The biggest work here is Lukáš’s Concerto written in 1983 and taped two years later. Appropriately it’s performed by the Plzeň Radio Symphony Orchestra, of which Špelina – born in the city – had been a member between 1962 and 1970. By the time he came to broadcast the concert he was violist in the Czech Philharmonic – latterly he was their august principal. It’s a beautiful work and one of which I’ve grown inordinately fond. Essentially modal it sports a second subject of folkloric intensity and flecks of Janáček – in essence a reminiscence, it seems to me, of the viola statements from his Second Quartet From My Life. The brass fanfares are also subtly reflective of the less pressing moments of the Sinfonietta. But above all Lukáš has the courage to be himself – an inheritance derived from his adviser Kabeláč and also the result of his absorption of folk models. Such models are thoroughly assimilated so that if, for example, you respond to Martinů you may also find that the more charged and energised moments here wear his inheritance lightly.
 
The very characteristic wind writing that opens the lovely central movement has an almost Dvořákian warmth; cyclic elements are generated by those brass themes and those Martinů-like cadences.

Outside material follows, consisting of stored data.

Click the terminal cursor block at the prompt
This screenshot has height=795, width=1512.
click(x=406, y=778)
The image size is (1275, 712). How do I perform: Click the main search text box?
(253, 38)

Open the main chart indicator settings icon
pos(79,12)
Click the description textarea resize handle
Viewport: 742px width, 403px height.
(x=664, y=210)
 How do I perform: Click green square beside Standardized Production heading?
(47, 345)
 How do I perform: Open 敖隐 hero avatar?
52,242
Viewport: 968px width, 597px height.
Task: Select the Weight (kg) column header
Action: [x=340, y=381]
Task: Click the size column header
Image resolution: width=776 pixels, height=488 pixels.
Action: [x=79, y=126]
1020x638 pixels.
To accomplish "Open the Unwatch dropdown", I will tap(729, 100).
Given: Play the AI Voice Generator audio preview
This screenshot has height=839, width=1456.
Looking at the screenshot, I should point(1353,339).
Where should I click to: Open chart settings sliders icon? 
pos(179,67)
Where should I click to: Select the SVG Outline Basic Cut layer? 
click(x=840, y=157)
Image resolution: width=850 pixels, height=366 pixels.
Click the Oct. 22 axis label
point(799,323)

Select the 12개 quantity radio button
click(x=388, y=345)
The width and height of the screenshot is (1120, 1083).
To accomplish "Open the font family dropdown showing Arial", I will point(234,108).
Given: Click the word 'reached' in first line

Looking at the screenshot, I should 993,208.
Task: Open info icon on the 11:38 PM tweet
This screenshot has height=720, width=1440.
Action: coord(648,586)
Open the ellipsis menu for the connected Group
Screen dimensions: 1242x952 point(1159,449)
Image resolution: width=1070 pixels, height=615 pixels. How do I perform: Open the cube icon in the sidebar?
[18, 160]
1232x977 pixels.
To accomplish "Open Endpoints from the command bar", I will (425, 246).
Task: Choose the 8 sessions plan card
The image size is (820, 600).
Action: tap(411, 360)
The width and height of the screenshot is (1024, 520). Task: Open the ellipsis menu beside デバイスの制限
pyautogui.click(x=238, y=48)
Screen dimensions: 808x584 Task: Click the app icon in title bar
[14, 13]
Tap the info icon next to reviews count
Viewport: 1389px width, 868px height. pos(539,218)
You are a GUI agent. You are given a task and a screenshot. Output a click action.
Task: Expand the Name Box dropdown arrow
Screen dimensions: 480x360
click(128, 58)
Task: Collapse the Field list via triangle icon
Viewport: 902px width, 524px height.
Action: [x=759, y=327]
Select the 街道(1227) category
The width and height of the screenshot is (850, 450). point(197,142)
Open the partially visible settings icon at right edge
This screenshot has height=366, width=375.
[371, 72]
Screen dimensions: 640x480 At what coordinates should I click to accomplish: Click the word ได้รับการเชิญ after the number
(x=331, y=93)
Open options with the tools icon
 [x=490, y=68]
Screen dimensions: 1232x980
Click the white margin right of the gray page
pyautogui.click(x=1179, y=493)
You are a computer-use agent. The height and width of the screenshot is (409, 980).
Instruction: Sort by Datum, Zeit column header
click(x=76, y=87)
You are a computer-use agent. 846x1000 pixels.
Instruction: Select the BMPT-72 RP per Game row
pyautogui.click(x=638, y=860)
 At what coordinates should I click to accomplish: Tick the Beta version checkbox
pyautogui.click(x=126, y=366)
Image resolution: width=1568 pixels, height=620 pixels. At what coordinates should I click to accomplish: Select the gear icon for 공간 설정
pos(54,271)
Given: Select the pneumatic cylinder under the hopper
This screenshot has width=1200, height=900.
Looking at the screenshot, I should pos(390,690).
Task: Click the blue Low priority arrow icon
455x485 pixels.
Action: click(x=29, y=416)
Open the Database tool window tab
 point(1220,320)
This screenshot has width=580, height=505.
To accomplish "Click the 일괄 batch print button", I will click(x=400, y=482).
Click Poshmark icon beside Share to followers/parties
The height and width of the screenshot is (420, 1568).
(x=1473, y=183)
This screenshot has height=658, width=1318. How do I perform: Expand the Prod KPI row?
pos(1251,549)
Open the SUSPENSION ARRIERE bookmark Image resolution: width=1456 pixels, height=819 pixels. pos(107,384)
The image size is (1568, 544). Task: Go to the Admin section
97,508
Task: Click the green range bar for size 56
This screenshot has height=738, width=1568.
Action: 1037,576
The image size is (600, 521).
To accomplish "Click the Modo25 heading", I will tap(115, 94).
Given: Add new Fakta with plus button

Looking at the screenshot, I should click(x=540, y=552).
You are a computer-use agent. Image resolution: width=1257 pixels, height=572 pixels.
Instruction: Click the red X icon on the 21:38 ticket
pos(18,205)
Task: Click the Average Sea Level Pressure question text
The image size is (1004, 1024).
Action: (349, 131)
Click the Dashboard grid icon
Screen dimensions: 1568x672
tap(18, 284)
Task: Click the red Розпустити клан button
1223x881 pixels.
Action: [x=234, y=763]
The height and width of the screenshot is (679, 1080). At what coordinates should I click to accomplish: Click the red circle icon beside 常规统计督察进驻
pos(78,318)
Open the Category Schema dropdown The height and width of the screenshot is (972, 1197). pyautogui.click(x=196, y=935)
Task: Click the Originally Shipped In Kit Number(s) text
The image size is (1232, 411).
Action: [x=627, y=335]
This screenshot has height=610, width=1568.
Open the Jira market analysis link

Here Lukáš seems to embrace the beauty and lyrical introspection – also the more vibrant passages and contours – of the corresponding slow movement of the Dvořák Cello Concerto. A percussive tattoo starts the finale but that brass figure returns to divert one to more clement and lyric waters. The writing becomes interior, introspective, wistful and irresistibly warm before a brisk and sprightly end. This is a tremendously generous, well-crafted and lyrical work, splendidly realised by Špelina and the Plzeň forces under Vít Micka.
 
The Divertimento teams the violist with Antonín Novák, and that’s a sure marker of elevated violin playing. These deft and contrastive miniatures are constantly alive and finely textured. Whether entwining or providing repetitious tags for the companion instrument to vault over, these colourful and subtle pieces provide ceaseless pleasure. Note in particular the dynamic variations and the ever-shifting patterns. The Meditation for viola and piano was written in 1975. It’s cast in two parts – the first is reflective, slow, with the piano’s repetitious lines providing a base for the viola’s more active lyricism. The fast section is finely judged and excitingly realised by these two practised exponents - Josef Hála is the pianist - before a return to the more meditative opening material.
 
Jiři Jaroch’s Fantasy is the earliest of all the works here. Rather like Hindemith he dispensed with the orchestral violins and violas. The sound world is therefore correspondingly more austere and brass-orientated but the viola’s role as contemplative mediator is not absolute. There are plenty of moments of tensile energy and gritty power as well. The precision of the scoring is remarkable and Jaroch doesn’t neglect lyricism – only his is more troubled and complex.
 
Arco Diva has done well to acquire these tapes. The triple salute to two composers and violist has been realised with character and imagination. And if you respond to Lukáš’s Music for Harp and Strings (see review), I know you will love his Viola Concerto.